_REQUIRED ACTION_
In the discussion on drinking during pregnancy, what advice about alcohol does the poster living in France say is given there?

_EXTRACT_
• • •

I avoided alcohol completely until roughly 20 weeks with my two (except for a quarter of a glass of champagne on my 30th birthday, when I was 12 weeks with no. 2), and then had a very small glass of wine every 2 or 3 weeks. That level of consumption seemed to me to be one I could be confident beyond reasonable doubt wouldn't affect my baby. And that's the key: I felt comfortable with it. Some will make a reasonable judgement that more is OK, some will prefer not to drink altogether. I think that possibly a good rule to go by is that in pregnancy alcohol should be the 'exception' rather than the 'rule' - so I would feel uncomfortable with the 'most nights' stated in the OP - and never taken far enough to induce actual drunkenness.

LeBFG Wed 06-Feb-13 13:04:36

Here is a little summary of the paper about light/moderate drinking and baby IQ. It is only one study and it was recently published. I live in France where the advice is ZERO alcohol. The NHS advice is given because, when they drew up the guidelines, there was no proof of harm - no proof isn't the same thing as no harm however and the new research shows some women are much more vulnerable to the effects of alcohol. Do you want to wait until the guidelines are updated?

Posters have already pointed out risks and assessing whether they should take them. I personally think it crazy that people won't give babies honey or eat pate when they eat pre-prepared sandwiches and drink a couple of small glasses of wine a week whilst pg.

• • •

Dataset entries
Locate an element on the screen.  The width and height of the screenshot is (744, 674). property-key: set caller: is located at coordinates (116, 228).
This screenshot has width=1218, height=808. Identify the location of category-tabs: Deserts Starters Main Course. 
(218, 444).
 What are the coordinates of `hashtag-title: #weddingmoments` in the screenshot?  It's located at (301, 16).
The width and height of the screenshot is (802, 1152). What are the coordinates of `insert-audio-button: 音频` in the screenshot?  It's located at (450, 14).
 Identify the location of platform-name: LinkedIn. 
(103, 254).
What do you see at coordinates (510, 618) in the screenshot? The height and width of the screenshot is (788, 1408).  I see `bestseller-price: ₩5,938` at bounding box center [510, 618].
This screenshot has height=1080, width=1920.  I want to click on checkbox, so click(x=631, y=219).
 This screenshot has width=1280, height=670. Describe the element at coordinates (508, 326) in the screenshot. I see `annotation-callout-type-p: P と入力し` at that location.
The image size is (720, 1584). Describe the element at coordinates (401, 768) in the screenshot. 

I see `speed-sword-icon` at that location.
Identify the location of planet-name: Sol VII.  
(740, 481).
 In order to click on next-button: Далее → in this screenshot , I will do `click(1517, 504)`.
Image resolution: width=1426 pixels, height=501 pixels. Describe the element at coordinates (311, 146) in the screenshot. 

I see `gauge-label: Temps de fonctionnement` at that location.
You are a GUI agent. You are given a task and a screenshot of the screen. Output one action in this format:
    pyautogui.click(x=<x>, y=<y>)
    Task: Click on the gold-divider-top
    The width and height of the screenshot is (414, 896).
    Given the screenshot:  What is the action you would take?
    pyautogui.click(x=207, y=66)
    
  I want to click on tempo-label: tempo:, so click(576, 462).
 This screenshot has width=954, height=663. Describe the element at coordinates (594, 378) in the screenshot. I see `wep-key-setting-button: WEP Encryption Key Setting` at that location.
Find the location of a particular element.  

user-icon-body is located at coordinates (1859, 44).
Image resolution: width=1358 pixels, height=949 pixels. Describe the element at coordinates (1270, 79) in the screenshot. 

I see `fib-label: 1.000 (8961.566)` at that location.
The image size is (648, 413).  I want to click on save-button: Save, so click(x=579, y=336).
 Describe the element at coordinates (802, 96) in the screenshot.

• • •

_EXERCISE SOLUTION_
The advice in France is zero alcohol.